Barrett et Tyler sont deux
frères inséparables, soudés depuis la mort de leur mère foudroyée
sur un terrain de golf et l'absence de leur père, remarié. Ils
entourent Beth, la fiancée de Tyler qui se meurt d'un cancer.
Barrett, « le candide
torturé de la famille », travaille dans une boutique de
fringues après avoir suivi des études dans la prestigieuse
université de Yale et après mille projets avortés. Tyler, bien que
sorti de Sciences politiques, est un musicien raté et un cocaïnomane
assidu. Il veut créer sa plus belle chanson pour l'offrir à Beth en
cadeau de mariage…Il travaille dans un bar comme serveur et
musicien. Beth sait qu'elle va mourir mais ne renonce pas. Liz, leur
vieille copine et amante, les protège tous.
Barrett ayant aperçu dans
le ciel un halo de lumière étrange, croit à un signe, une
manifestation céleste qui va changer sa vie et celle de son frère.

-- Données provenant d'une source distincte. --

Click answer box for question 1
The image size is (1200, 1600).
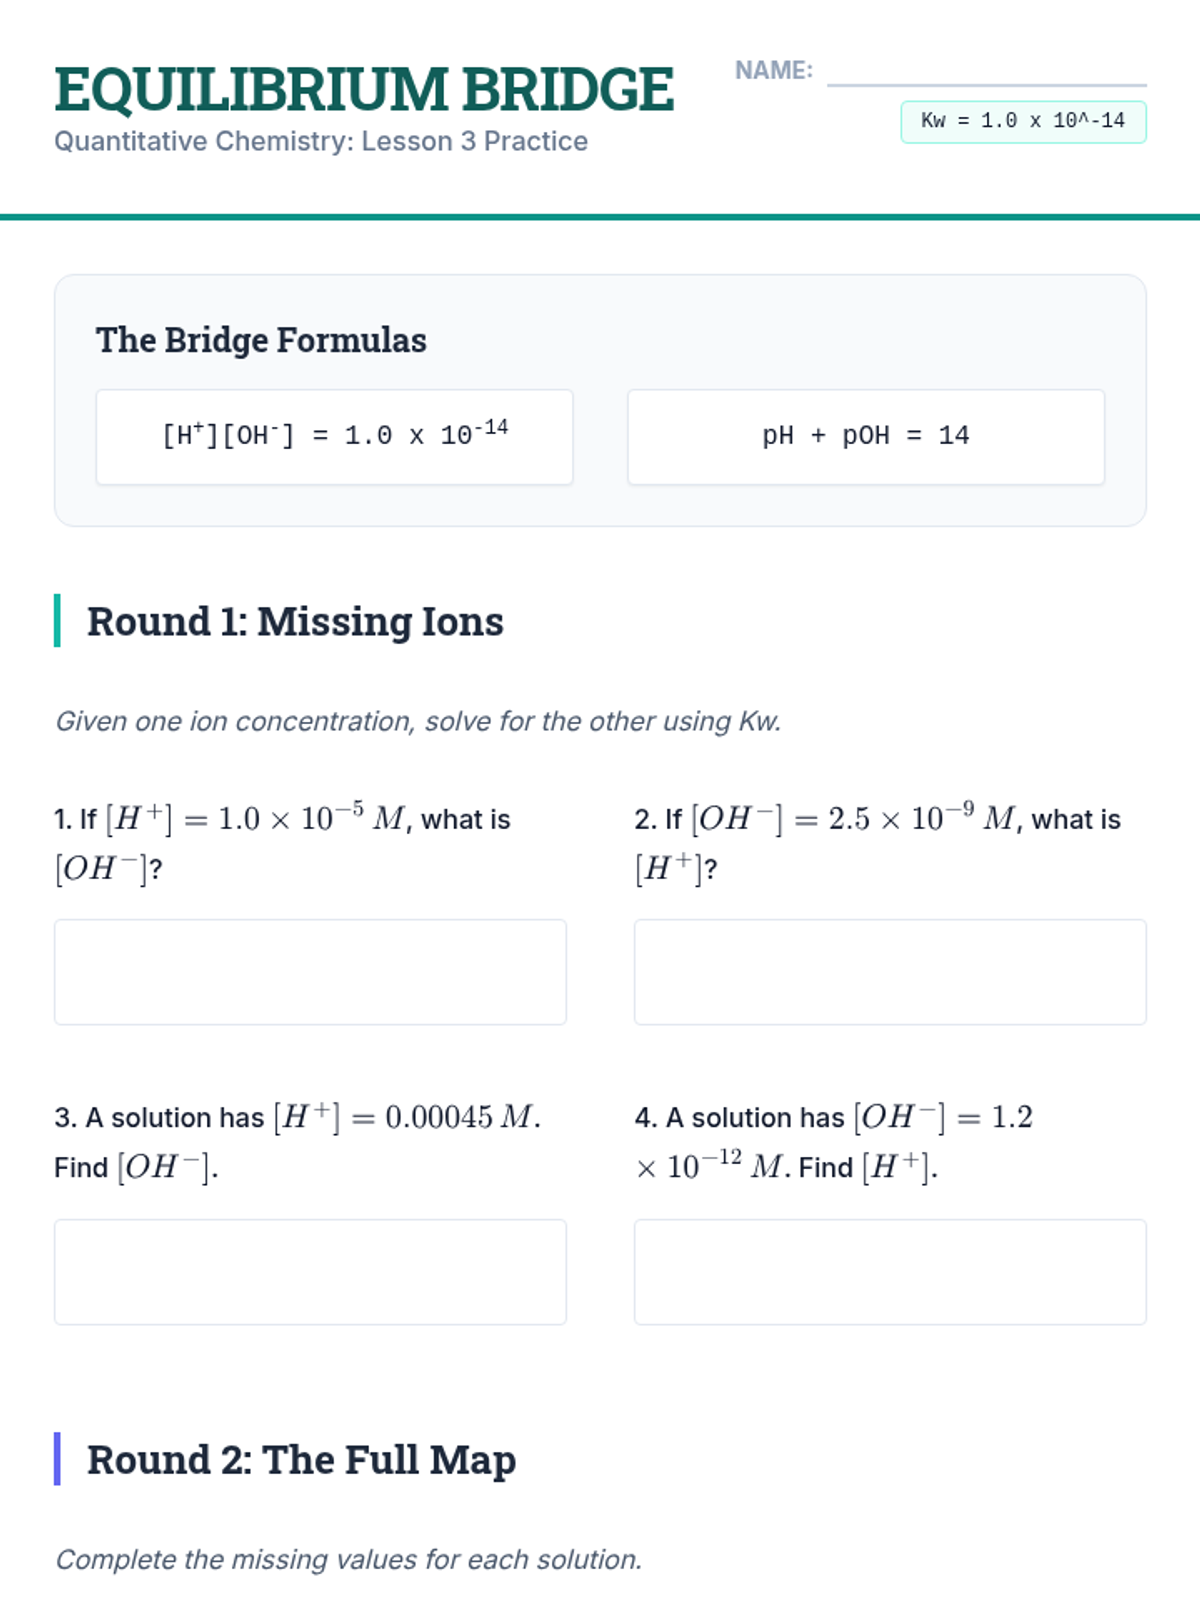pos(310,972)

Il ressent cette apparition comme une réponse à sa crise
existentielle…d'autant qu'il la voit le jour où il a reçu par
texto laconique une rupture de sa relation avec son dernier amant .

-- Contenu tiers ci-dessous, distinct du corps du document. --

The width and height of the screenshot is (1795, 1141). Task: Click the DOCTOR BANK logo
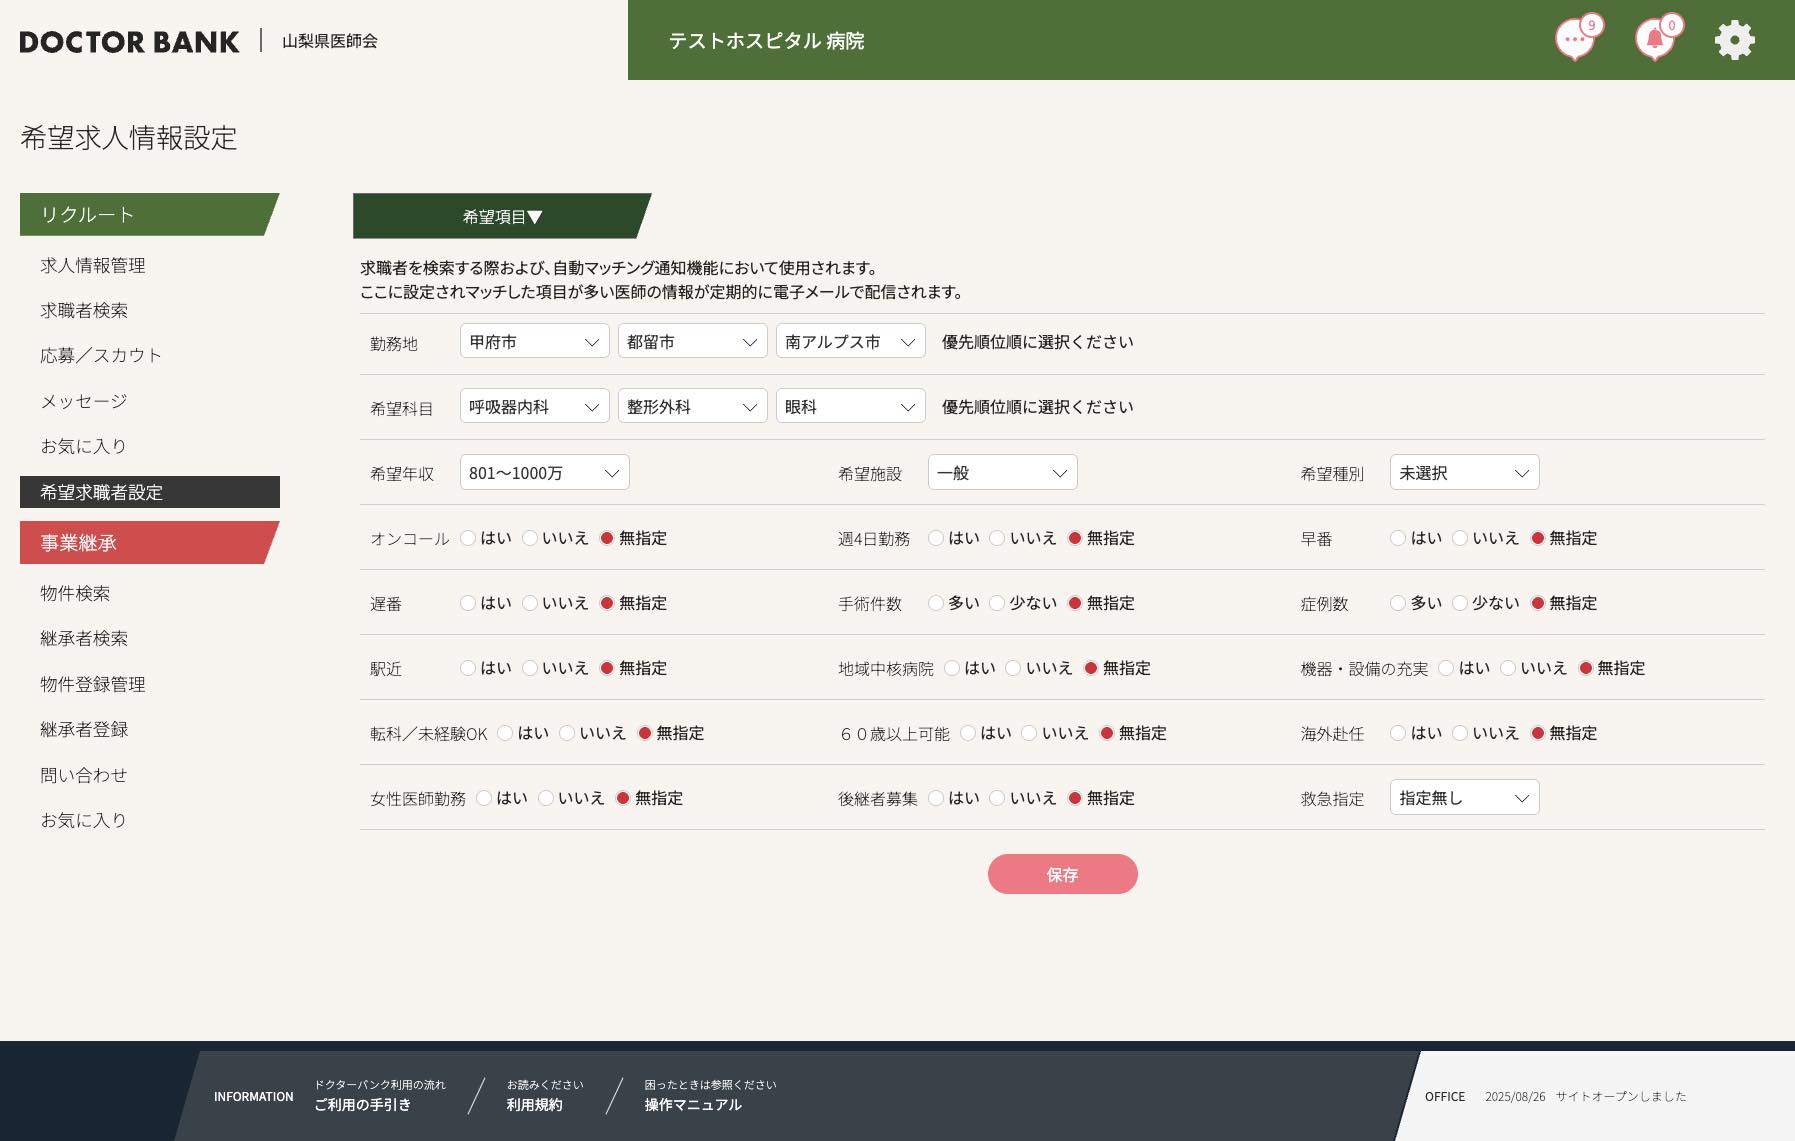pos(129,42)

Il a toujours des amours impossibles…
Rien ne se passe : pas
d'événements extraordinaires mais le lecteur est bouleversé par
une description sans pareil des états d'âmes des personnages avec
leurs souffrances, leurs regrets, leurs déceptions mais aussi leurs
espoirs, leurs désirs sur un fond de mélancolie typique dans le
New-York contemporain, dit l'auteur et encore la tendresse de leur
relation et leur sensibilité. On sourit devant l'humour
des descriptions de la vie des intellectuels et de leurs mœurs et
l'évocation de l'atmosphère de cette ville envoûtante. « Michael
Cunningham continue d'explorer avec finesse les thèmes qui lui sont
chers : la peur de vieillir, la fragilité émotionnelle des
êtres, les liens étranges de la famille. Il le fait dans ce roman
avec la mélancolie, la lumière et la grâce qui lui sont décidément
propres » (Lire de avril 2015). C'est une histoire d'amour, de
fraternité et de mort.
Le titre rappelle, bien
sûr, « La reine des neige » du conte d'Andersen adapté
par Walt Disney et des situations nous le remémorent. « Les mots
peuvent avoir plusieurs sens, dit l'auteur. La neige, c'est aussi la
poudre, la drogue et la reine a bien sûr une connotation sexuelle »…
Ce livre a été publié
aux Etats-Unis en mai 2014 et vient de paraître en France. L'auteur
avait reçu le Prix Pulitzer et le Faulkner Award pour « Les
heures » en 1999 , un chef d’œuvre que je vous
conseille de lire (Belfond 1999 et en 10/18).